I need my code to read an example of "string:double" but reading through my code it'll give me the string but it also says it cannot be found. i can't figure out why it won't read the error on the left and right side i need to to detect wether or not the string is to the left of the : and the double to the right
class MenuItem
{
private:
string name;
double price;
public:
/// Constructor - initialize the object from a given name and price
MenuItem(string itemName, double itemPrice);
/// Constructor - initialize the object given a single text line
/// using the syntax "itemname:price"
MenuItem(string specification);
/// Print the name and price of this menu entry
void Print();
string filename;
cout << "What is the filename? ";
getline(cin, filename);
/// Create the filestream object
ifstream fin;
/// Attempt to open a file
fin.open(filename.c_str());
/// Test for failure
if (fin.fail())
{
throw string(filename + " could not be opened.");
}
/// Read one line at a time
string line;
do
{
getline(fin, line);
if (line != "")
{
MenuItem nextMenuItem(line);
result.push_back(nextMenuItem);
}
}
while (fin.eof() == false);
/// Close the file
fin.close();
return result;
}
bool InterpretableAsDouble(string s)
{
for (int i = c-'1'; i < s.length(); i++)
{
if (!(s[i] >= 1 && s[i] <= 9))
return false;
}
return true;
}
1st.
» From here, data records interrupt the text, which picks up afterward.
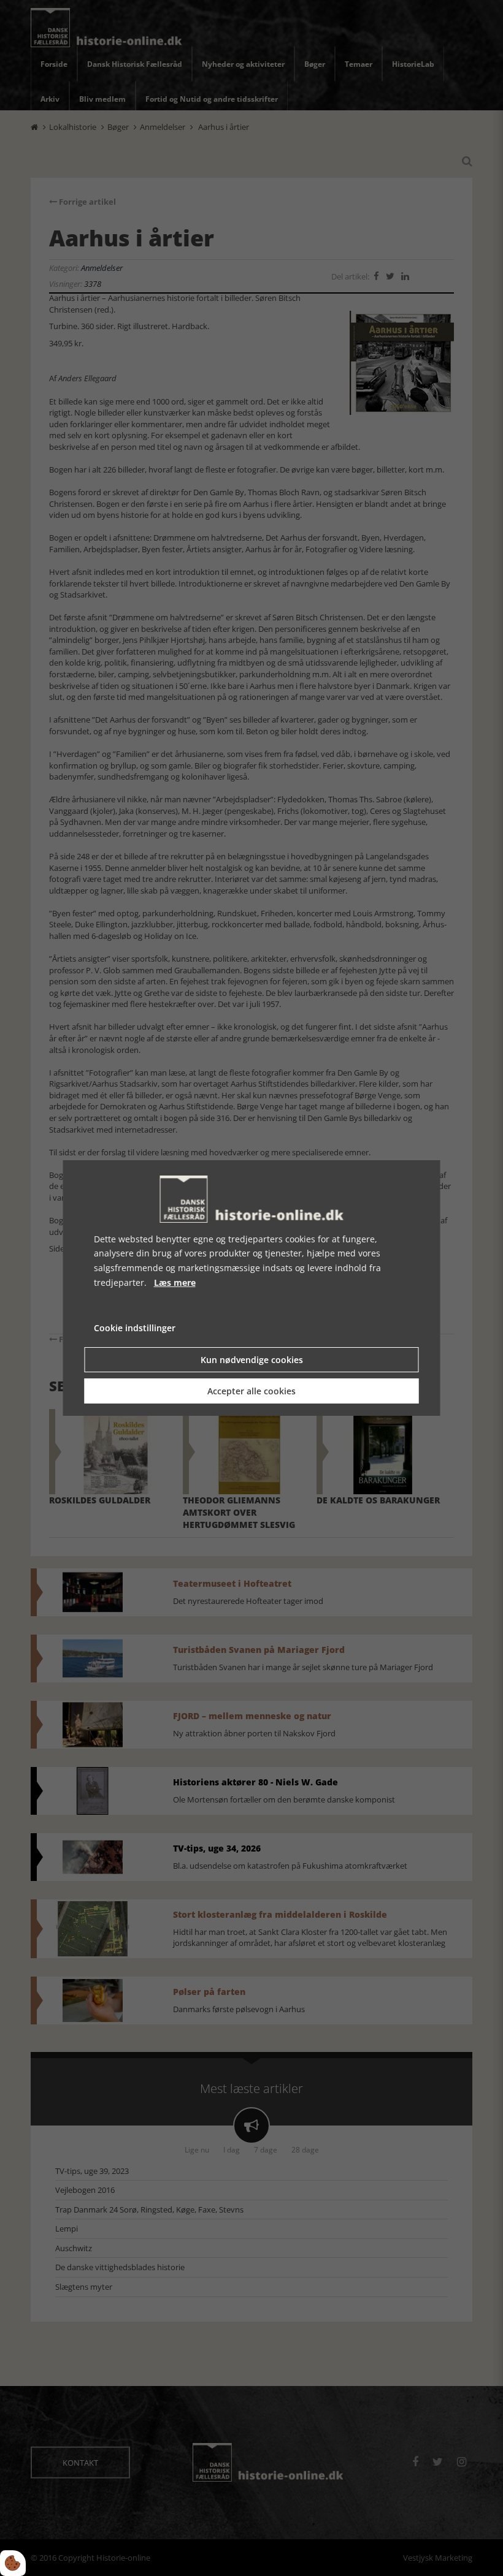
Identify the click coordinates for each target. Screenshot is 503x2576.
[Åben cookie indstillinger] (13, 2563)
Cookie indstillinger (134, 1328)
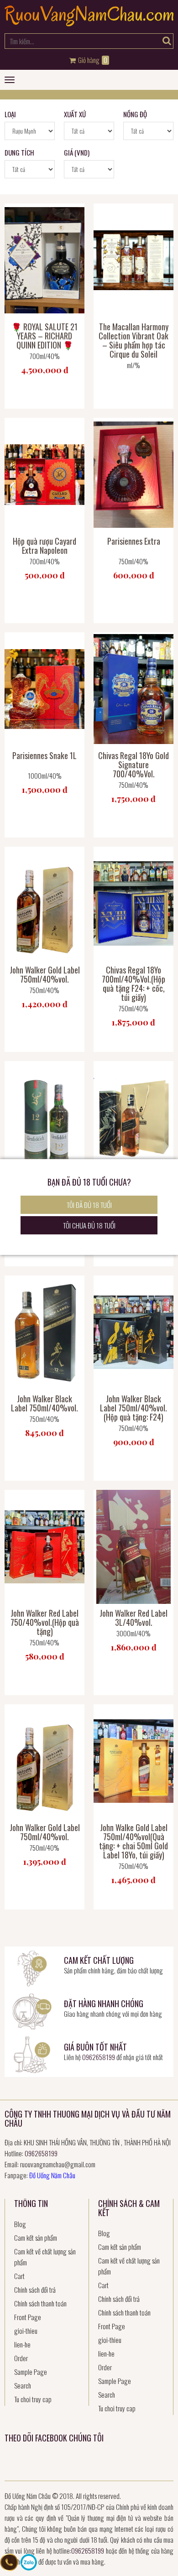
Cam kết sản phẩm (35, 2238)
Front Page (27, 2317)
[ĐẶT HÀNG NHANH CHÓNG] (32, 2010)
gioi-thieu (25, 2331)
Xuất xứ (75, 114)
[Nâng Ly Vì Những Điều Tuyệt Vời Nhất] (89, 23)
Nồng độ (135, 114)
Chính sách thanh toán (40, 2303)
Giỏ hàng (92, 60)
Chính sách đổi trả (35, 2290)
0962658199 (98, 2057)
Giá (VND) (76, 152)
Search (22, 2385)
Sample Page (30, 2372)
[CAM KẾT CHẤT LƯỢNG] (32, 1967)
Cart (19, 2276)
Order (21, 2358)
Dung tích (19, 152)
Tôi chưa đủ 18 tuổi (89, 1225)
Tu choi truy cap (33, 2399)
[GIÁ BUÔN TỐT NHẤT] (32, 2054)
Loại (10, 114)
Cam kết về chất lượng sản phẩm (45, 2256)
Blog (20, 2224)
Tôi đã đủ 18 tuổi (89, 1205)
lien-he (22, 2344)
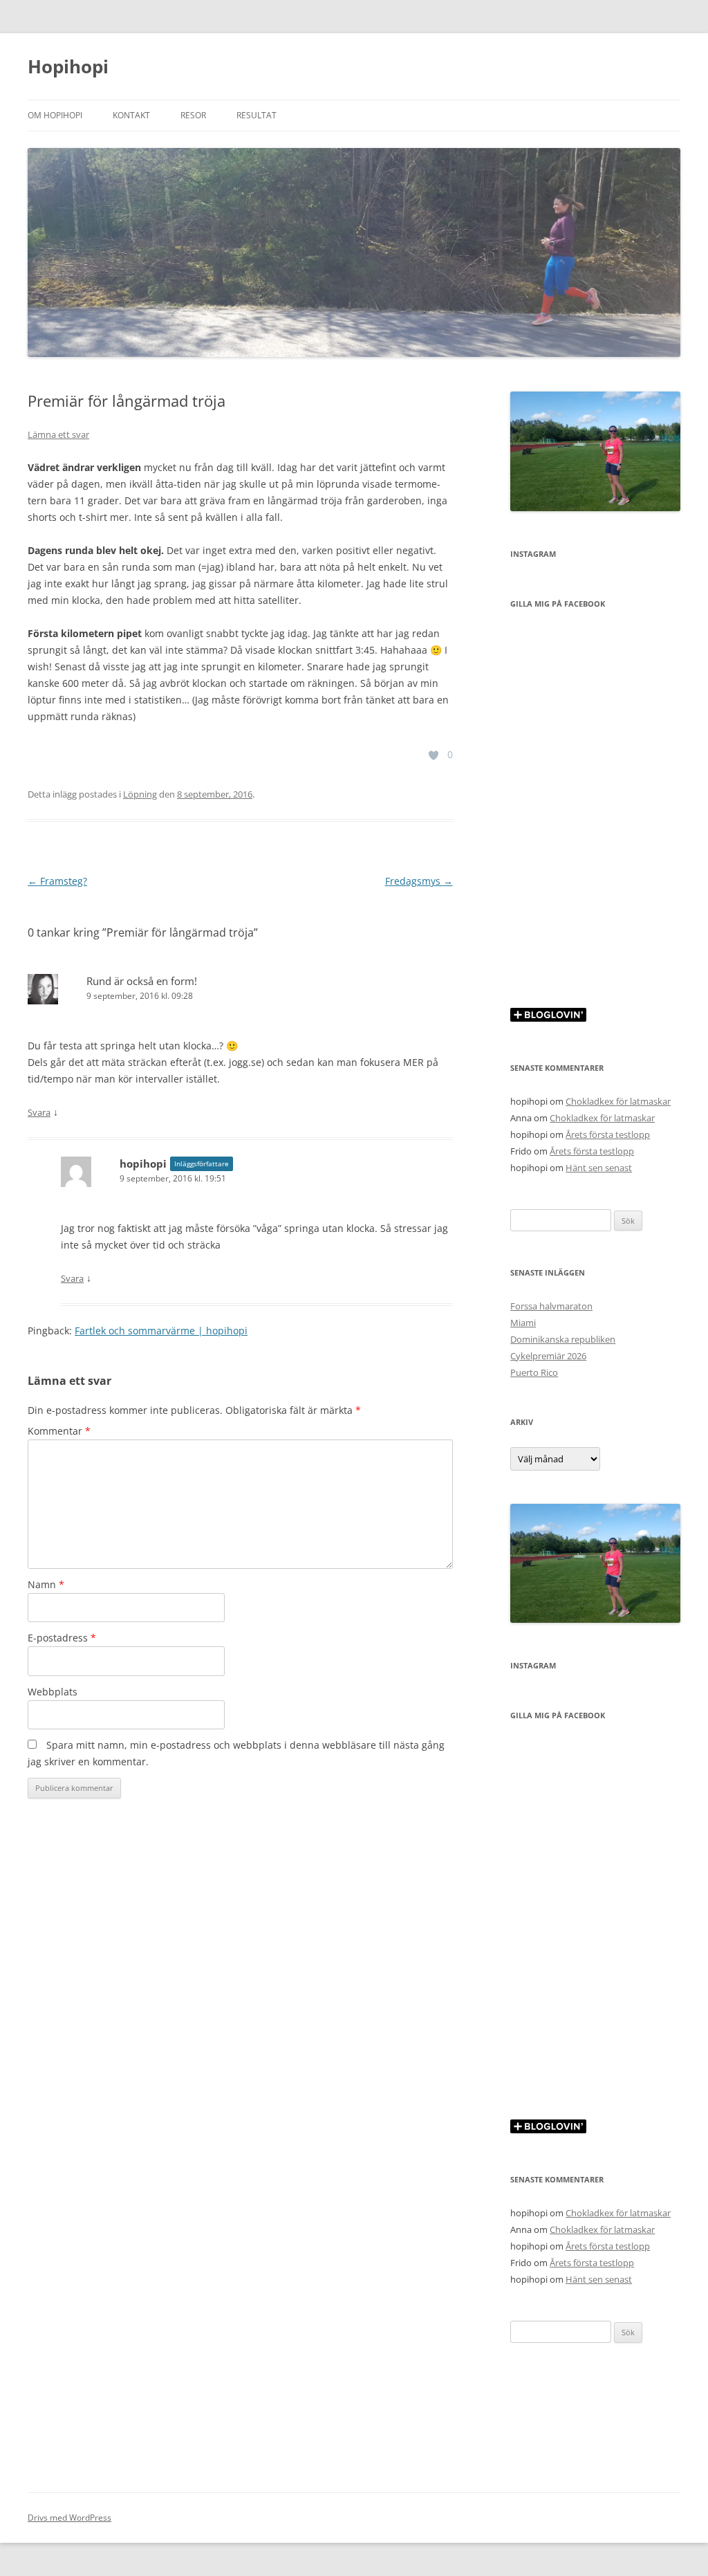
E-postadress (62, 1637)
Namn (46, 1584)
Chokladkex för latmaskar (618, 1101)
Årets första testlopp (608, 1134)
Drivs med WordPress (69, 2517)
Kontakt (131, 115)
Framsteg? (57, 880)
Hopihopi (68, 66)
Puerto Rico (534, 1372)
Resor (193, 115)
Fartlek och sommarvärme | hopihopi (161, 1330)
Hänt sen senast (599, 1167)
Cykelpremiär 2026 (548, 1356)
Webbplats (52, 1691)
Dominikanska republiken (562, 1339)
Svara (39, 1112)
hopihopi (143, 1163)
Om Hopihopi (55, 115)
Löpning (140, 794)
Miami (523, 1322)
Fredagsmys (419, 880)
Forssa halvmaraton (551, 1306)
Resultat (256, 115)
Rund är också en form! (141, 981)
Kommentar (59, 1430)
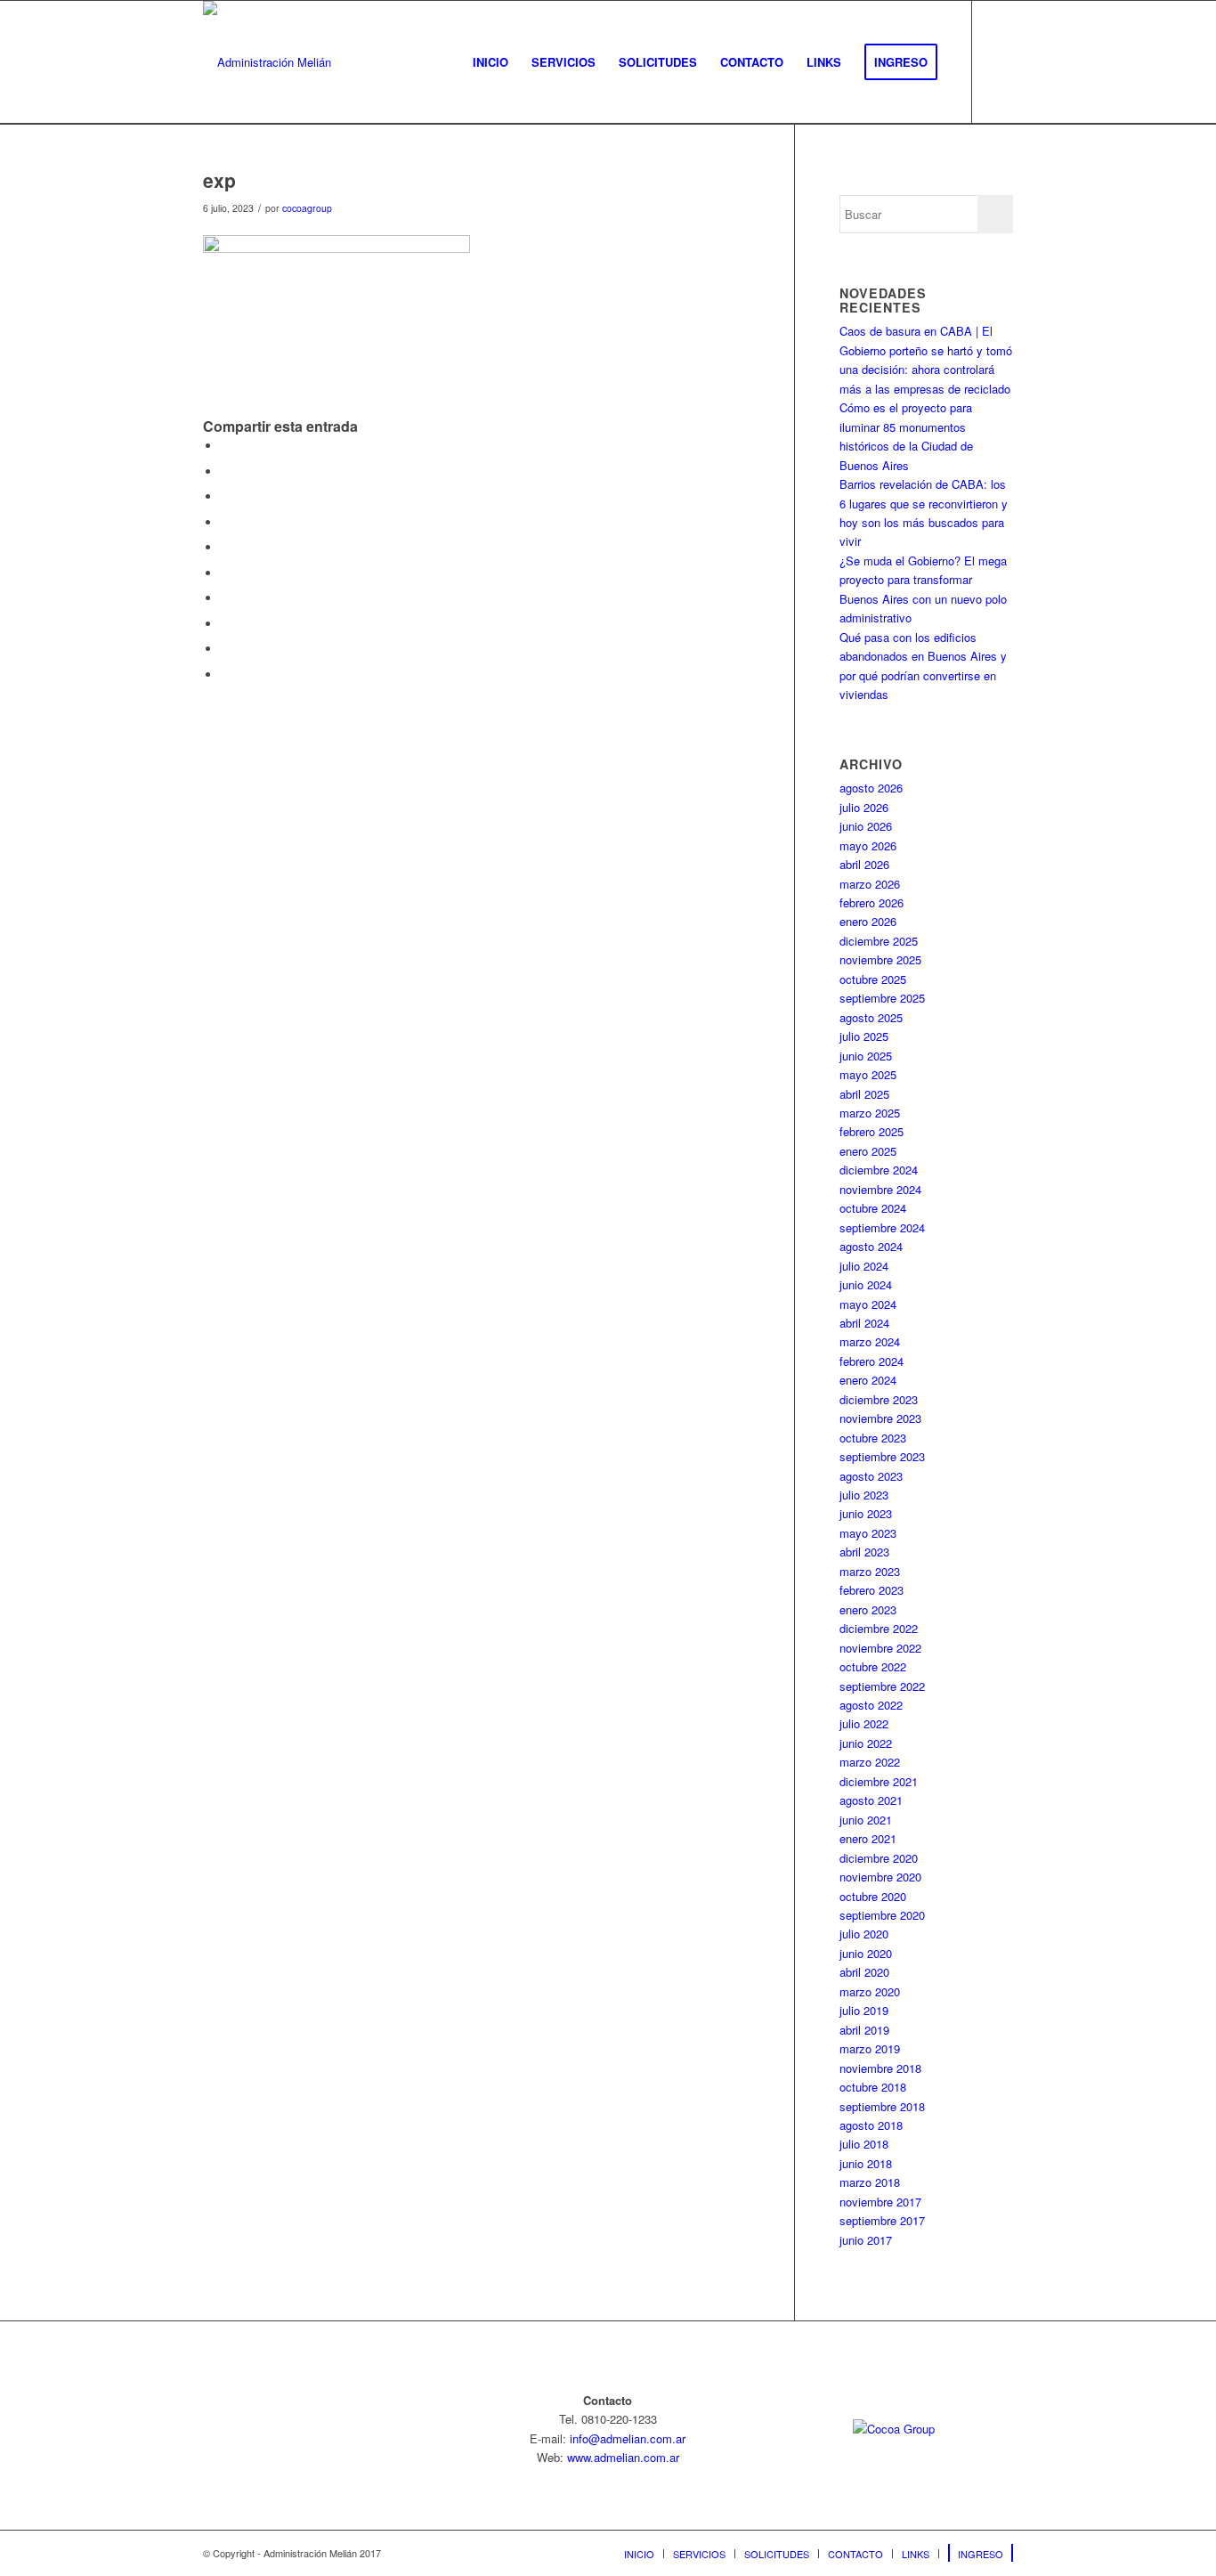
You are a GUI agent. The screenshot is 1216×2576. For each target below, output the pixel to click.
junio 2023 (865, 1513)
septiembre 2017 (882, 2220)
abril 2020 (864, 1971)
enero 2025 (867, 1150)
Use code tags please.
2nd. Your code is very hard to read without any formatting at all. You really need to work on your formatting...
3rd. On my compiler (Code::blocks) I couldn't even get this thing to compile until I added stdlib.
4th. around line 193, instead of
for (int i = c-'1'; i < s.length(); i++)
for (int unsigned i = c-'1'; i < s.length(); i++)
Now it compiles, no warnings, no errors... without the accompanying text file, I can't test it further.